In the silence that followed, a great embarrassment stretched between them, as if the three of them were a childish gang caught out by authority in a joint misdeed. Then his uncle, that strange man of actions so few, reached out for her hands and put them back on the table. They lay there like the purest drawings, anatomized by life. The very cloth whitened beneath them, as if it had a piece of truth lying upon it. Then he covered them with his own. “When did you know?” he said.

She smiled, grinned rather, for in the way of people who die of attrition, the contracting flesh of her upper jaw was daily starving the skull into sight. Looking at that impish, still delicate protrusion, all their triangular pretense, every pretense could fall away, even into a kind of rest, as if health were only a long lapse of memory, now repaired, behind which she was showing them the one certainty that gave life—even joy—its character. “When I asked for the awnings,” she said. “They had them in France, when I was a girl. In hot summer, there’s nothing makes one feel so cool, so rich. I always wanted them. So, when I asked them at the hospital how much time I had, and they told me, I thought—‘I’ll have the awnings.’”

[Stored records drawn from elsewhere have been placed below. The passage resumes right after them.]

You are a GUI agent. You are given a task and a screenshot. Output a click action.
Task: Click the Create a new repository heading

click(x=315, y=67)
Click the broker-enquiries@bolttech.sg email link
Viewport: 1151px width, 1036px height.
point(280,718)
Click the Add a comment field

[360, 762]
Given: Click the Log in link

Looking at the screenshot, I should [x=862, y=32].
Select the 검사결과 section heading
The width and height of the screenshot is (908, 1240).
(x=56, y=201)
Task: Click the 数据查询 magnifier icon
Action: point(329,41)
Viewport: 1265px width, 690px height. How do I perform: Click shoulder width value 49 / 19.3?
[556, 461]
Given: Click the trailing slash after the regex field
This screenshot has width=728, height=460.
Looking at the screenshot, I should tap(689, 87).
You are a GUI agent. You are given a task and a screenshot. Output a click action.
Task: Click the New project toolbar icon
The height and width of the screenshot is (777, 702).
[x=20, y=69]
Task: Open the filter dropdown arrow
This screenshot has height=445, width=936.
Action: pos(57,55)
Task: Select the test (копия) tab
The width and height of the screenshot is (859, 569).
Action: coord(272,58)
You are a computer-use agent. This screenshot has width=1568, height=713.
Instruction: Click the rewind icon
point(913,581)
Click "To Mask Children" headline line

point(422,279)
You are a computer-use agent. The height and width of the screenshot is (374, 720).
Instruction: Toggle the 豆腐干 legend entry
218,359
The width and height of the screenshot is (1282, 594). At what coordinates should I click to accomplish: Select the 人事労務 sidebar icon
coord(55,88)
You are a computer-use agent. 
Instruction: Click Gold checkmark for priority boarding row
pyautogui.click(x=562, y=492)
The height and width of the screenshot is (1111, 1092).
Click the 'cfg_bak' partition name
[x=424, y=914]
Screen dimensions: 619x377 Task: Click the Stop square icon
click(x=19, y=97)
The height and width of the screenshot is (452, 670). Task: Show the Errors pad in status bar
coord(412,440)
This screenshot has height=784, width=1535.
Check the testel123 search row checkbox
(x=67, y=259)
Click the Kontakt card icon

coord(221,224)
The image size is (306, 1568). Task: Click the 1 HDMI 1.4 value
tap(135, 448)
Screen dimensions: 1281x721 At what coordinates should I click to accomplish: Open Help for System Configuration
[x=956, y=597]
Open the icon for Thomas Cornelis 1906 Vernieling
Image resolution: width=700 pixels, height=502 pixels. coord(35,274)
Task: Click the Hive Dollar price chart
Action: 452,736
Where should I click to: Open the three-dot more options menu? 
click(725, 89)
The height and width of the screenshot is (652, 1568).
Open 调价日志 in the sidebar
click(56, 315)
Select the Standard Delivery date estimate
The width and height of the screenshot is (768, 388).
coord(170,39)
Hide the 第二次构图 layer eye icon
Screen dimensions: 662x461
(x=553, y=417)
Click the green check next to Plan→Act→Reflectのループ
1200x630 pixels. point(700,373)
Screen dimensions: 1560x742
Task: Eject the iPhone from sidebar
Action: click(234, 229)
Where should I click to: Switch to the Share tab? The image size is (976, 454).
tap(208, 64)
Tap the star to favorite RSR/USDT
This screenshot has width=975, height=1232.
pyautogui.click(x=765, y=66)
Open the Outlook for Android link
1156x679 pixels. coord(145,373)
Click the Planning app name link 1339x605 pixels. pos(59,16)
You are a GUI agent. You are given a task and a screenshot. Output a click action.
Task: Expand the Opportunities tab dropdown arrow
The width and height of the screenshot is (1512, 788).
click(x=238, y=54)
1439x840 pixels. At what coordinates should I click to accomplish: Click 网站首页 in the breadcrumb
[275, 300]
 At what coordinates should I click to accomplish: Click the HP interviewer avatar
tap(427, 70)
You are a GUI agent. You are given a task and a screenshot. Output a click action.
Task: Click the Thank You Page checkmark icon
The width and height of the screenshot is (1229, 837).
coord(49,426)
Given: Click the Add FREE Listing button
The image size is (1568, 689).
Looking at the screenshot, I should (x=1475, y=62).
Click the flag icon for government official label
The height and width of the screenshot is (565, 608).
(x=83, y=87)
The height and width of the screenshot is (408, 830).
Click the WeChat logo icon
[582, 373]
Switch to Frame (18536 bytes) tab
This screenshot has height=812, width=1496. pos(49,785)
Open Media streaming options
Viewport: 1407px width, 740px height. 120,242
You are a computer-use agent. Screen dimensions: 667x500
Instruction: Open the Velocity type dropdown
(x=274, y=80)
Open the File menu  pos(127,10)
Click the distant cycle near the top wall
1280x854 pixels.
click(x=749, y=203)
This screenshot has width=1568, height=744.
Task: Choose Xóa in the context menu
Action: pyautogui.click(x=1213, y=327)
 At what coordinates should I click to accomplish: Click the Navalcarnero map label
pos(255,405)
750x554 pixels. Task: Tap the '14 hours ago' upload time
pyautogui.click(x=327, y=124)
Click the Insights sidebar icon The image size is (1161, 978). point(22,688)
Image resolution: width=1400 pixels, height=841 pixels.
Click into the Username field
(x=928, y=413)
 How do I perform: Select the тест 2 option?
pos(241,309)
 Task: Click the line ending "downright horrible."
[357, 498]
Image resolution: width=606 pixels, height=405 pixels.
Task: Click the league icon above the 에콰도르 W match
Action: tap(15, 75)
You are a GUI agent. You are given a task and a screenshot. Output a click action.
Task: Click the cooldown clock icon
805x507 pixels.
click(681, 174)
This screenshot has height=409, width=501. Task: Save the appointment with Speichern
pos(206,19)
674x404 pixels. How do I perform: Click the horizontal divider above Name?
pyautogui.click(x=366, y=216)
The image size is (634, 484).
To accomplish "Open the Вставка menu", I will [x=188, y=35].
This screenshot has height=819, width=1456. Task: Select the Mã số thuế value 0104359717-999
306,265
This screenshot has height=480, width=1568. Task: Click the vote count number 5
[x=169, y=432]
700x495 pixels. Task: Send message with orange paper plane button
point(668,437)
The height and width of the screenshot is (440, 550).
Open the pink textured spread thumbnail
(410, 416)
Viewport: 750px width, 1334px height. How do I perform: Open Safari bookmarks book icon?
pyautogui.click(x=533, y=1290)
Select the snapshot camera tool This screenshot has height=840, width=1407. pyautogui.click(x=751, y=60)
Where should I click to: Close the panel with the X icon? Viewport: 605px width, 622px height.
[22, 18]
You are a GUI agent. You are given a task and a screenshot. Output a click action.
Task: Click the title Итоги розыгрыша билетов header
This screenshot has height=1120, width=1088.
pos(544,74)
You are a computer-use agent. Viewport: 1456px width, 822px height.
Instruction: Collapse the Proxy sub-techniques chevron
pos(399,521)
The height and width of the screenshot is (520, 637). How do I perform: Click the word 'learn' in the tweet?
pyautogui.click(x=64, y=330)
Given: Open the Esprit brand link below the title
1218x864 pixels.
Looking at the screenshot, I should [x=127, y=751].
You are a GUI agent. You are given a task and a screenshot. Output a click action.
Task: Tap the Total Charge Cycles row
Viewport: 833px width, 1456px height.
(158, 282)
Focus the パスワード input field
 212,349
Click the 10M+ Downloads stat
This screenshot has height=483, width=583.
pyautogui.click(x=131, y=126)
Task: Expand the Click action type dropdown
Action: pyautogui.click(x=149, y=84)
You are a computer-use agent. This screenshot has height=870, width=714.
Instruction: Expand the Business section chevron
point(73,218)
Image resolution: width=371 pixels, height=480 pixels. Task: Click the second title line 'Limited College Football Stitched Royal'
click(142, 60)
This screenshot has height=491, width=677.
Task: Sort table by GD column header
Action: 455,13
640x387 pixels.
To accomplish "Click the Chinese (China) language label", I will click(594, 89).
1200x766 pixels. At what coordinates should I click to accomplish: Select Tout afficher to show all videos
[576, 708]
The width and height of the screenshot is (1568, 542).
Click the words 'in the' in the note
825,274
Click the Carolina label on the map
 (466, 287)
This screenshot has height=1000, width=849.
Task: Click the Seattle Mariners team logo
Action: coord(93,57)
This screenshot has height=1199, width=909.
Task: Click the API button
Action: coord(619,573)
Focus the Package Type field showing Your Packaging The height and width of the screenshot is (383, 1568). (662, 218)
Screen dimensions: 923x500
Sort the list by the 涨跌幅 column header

And in the weeks after, it seemed to Pierre that it was objects she clung to, not in the way of a person who could not bear to leave her hoard behind, but as if their positive presence were a help in delaying hers. The house had never been so polished, so serene, so stopped in every crevice. The servant Lucine, a quiet yellow woman with convent manners, came daily, and between them they restocked the household linen, rivers of it flowing beneath their hands, as if his mother meant to leave behind her a trousseau of all the things men would never think of, enough to last them forever. In the evenings after dinner, Pierre sometimes caught her scrutinizing the room, almost chairbound as she now was, in the thoughtful way that women did in the springtime, and one of those evenings, his uncle being absent at the “pub,” kept to that habit at her insistence, she made Pierre rearrange all the furniture in the parlor, saying exhaustedly when it was over, “There. That will be a better light for your uncle. Yes. There.”